1. **Thread Safety**: Full thread-safe configuration access for concurrent operations
2. **Hot Reloading**: Automatic configuration reload on file changes
3. **Configuration Validation**: Enhanced validation with detailed error reporting
4. **Environment Profiles**: Built-in development/staging/production profile support

### Medium-term Roadmap

1. **Dynamic Configuration**: Runtime configuration updates without process restart
2. **Configuration History**: Audit trail for configuration changes
3. **Distributed Configuration**: Support for configuration synchronization across multiple instances
4. **Schema Validation**: JSON Schema-based configuration validation

### Long-term Vision

1. **AI-Driven Configuration**: Automatic configuration optimization based on usage patterns
2. **Self-Healing Configuration**: Automatic recovery from configuration errors
3. **Configuration Analytics**: Deep insights into configuration impact on system performance
4. **Template-Based Configuration**: Reusable configuration templates for common setups

## Error Handling and Resilience

### Configuration Load Failures

The system implements graceful degradation when configuration loading fails:

```python
try:
    config_loader = get_config()
    # Use centralized configuration
except Exception as e:
    # Fall back to defaults
    print(f"Warning: Could not load from config loader: {e}")
```

### Validation Strategies

Configuration validation is optional but comprehensive when enabled:

```python
def validate(self) -> bool:
    """Validate configuration for consistency and completeness"""
    # Check required API keys
    # Validate monitoring intervals
    # Verify communication channels
    return True
```

### Recovery Mechanisms

1. **Graceful Fallbacks**: Default values for all configuration options
2. **Partial Configuration**: System operates with incomplete configuration
3. **Configuration Repair**: Automatic fixing of common configuration issues
4. **User Guidance**: Clear error messages with suggested fixes

## Integration Examples

### AI Provider Configuration

```python
from src.config.config_loader import get_config

config = get_config()
ai_config = config.get_ai_config()

# Used by AI providers for model initialization
anthropic_client = AnthropicClient(
    api_key=ai_config.get('anthropic_api_key'),
    model=ai_config.get('model', 'claude-3-sonnet'),
    temperature=ai_config.get('temperature', 0.7)
)
```

### Monitoring System Configuration

```python
from src.config.settings import Settings

settings = Settings()
risk_thresholds = settings.get_risk_thresholds()
escalation_rules = settings.get_escalation_rules()

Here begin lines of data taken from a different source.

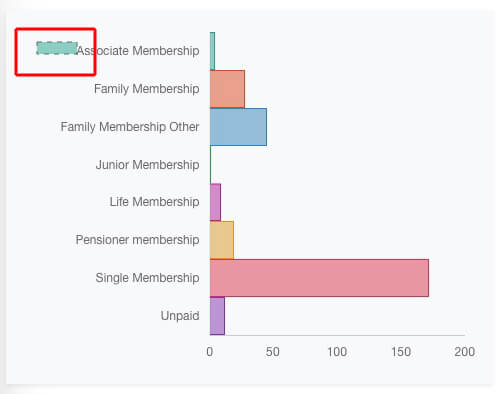Click the Family Membership label
Viewport: 502px width, 394px height.
pyautogui.click(x=147, y=89)
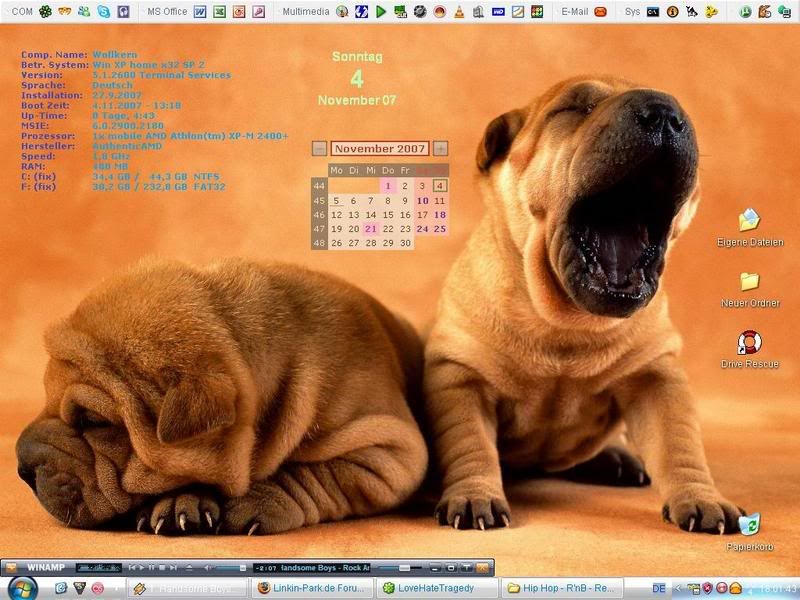Switch to Linkin-Park.de Forum taskbar window
The image size is (800, 600).
pyautogui.click(x=313, y=588)
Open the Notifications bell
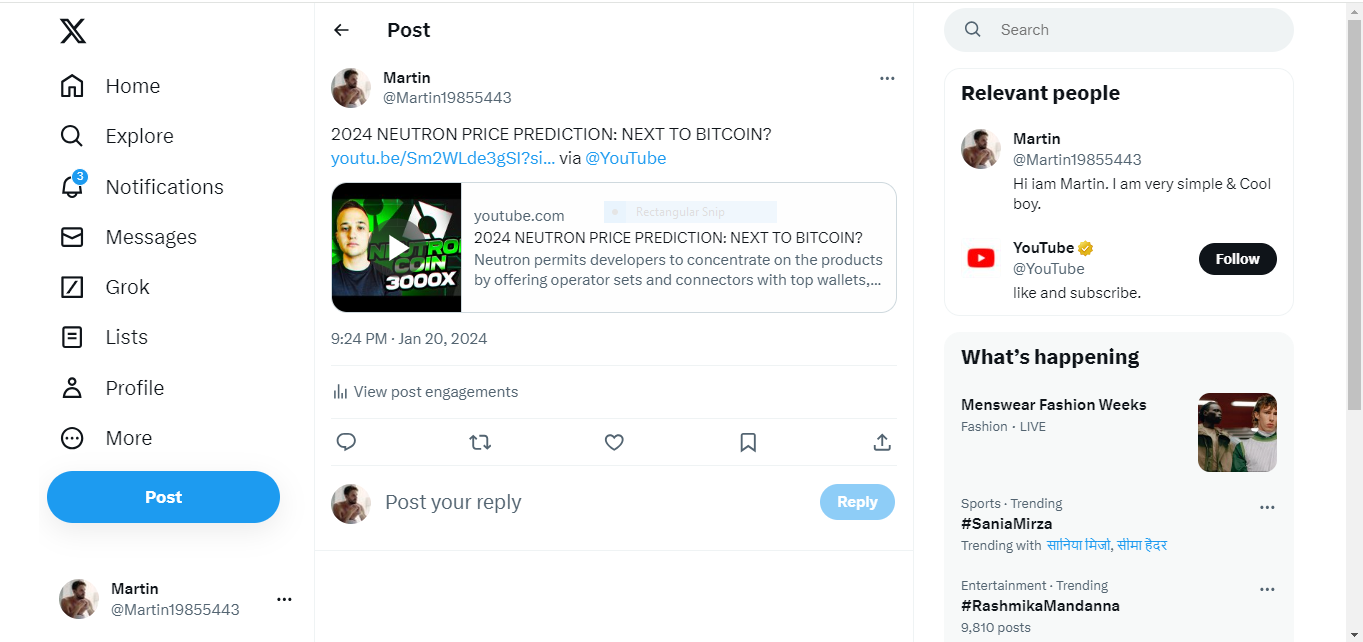The width and height of the screenshot is (1363, 642). coord(72,187)
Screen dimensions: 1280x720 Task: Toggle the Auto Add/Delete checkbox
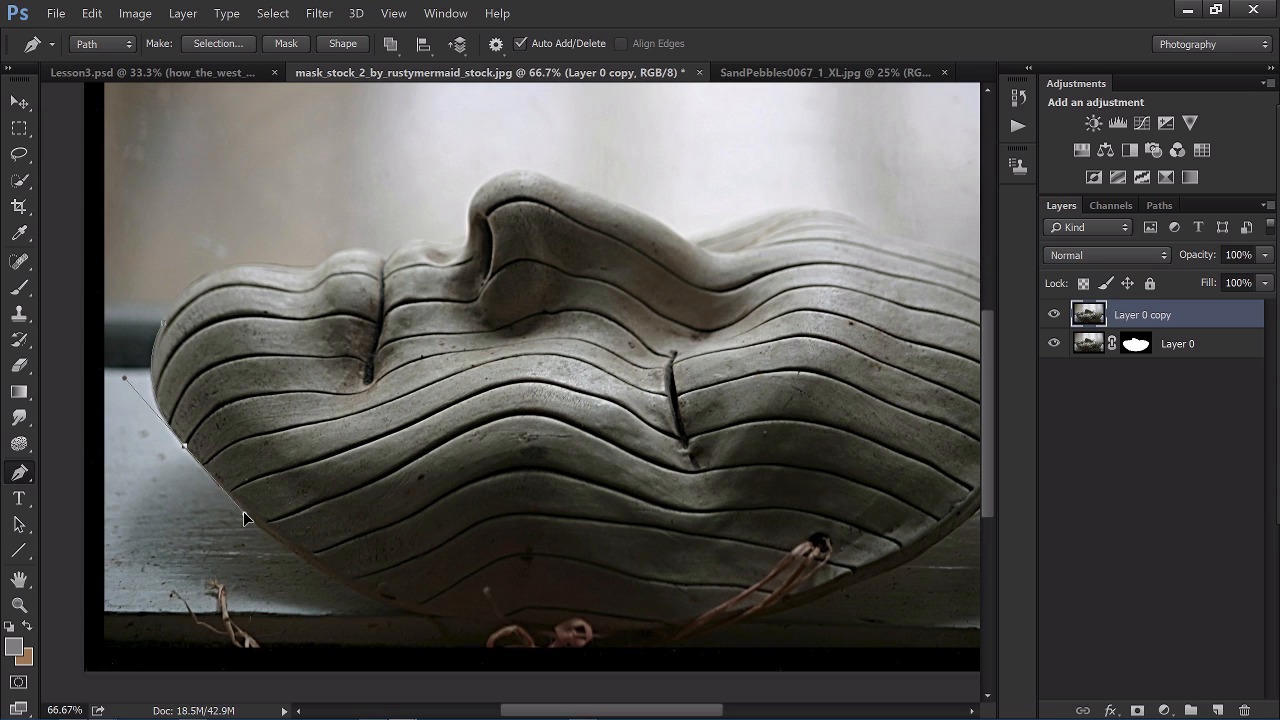click(x=520, y=44)
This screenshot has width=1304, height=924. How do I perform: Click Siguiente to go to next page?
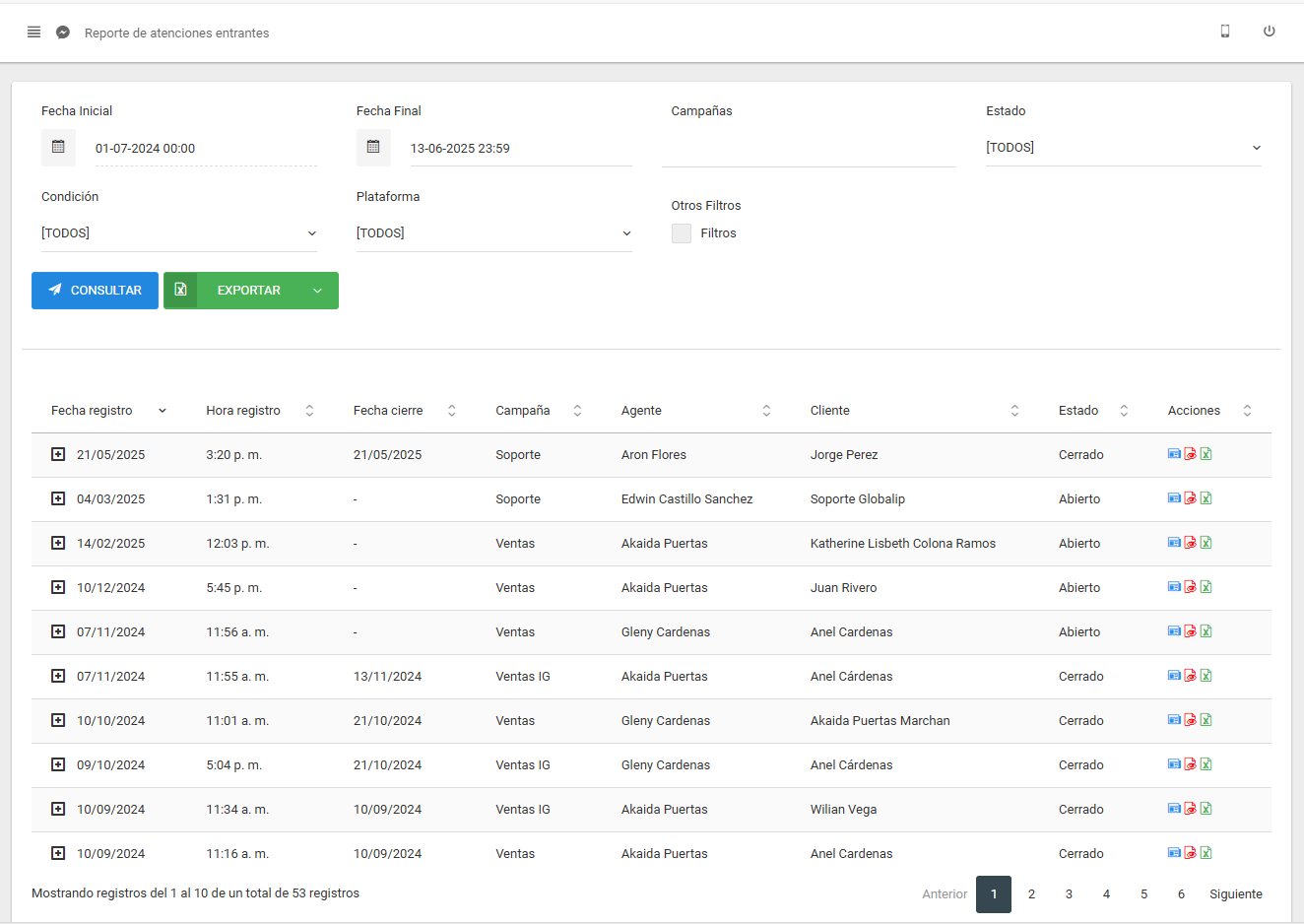(1235, 894)
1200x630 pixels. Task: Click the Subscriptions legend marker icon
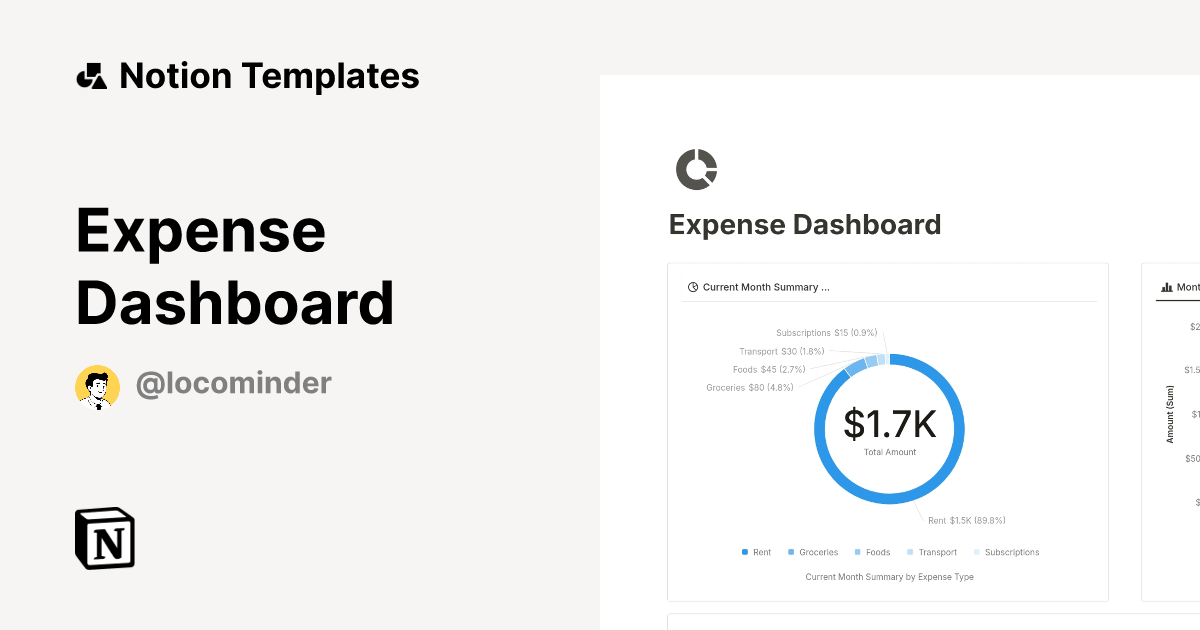click(976, 552)
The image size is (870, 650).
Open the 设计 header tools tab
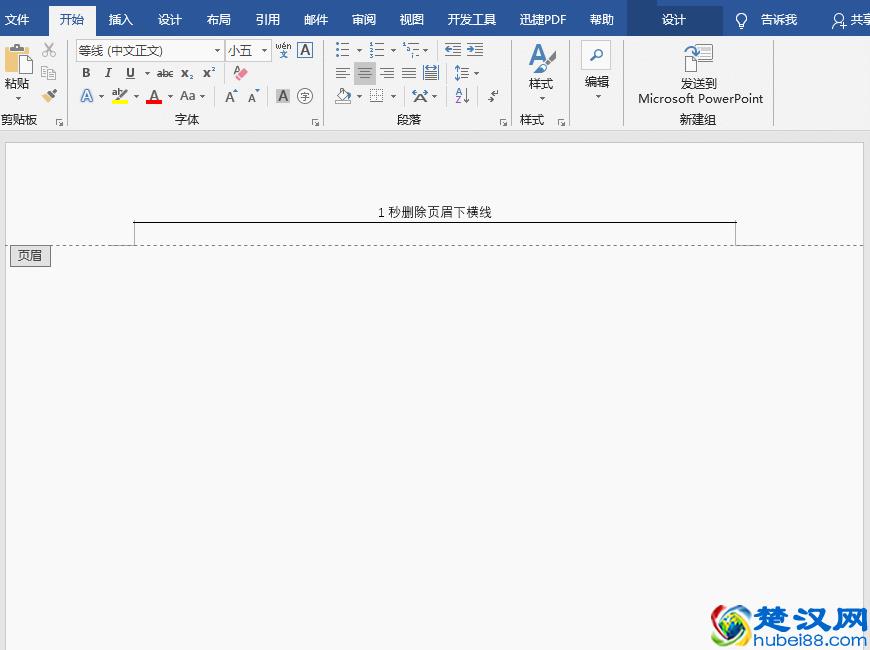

# Used by monitoring systems for threshold-based alerting
if project_risk > risk_thresholds['high_risk']:
    escalate_after = escalation_rules['critical_path_delay_hours']
    schedule_escalation(task, escalate_after)
```

### Hybrid Inference Configuration

```python
from src.config.config_loader import get_config

config = get_config()
hybrid_config = config.get_hybrid_inference_config()

# Used by dependency inference for performance tuning
if pattern_confidence > hybrid_config.pattern_confidence_threshold:
    # Skip AI analysis, trust pattern
    return pattern_dependencies
else:
    # Use AI for validation
    return ai_analyze_dependencies(tasks, hybrid_config)
```

This Configuration Management System represents one of Marcus's most critical foundational components, enabling the flexible, scalable, and maintainable configuration of the entire system while supporting both simple single-project setups and complex multi-project enterprise deployments.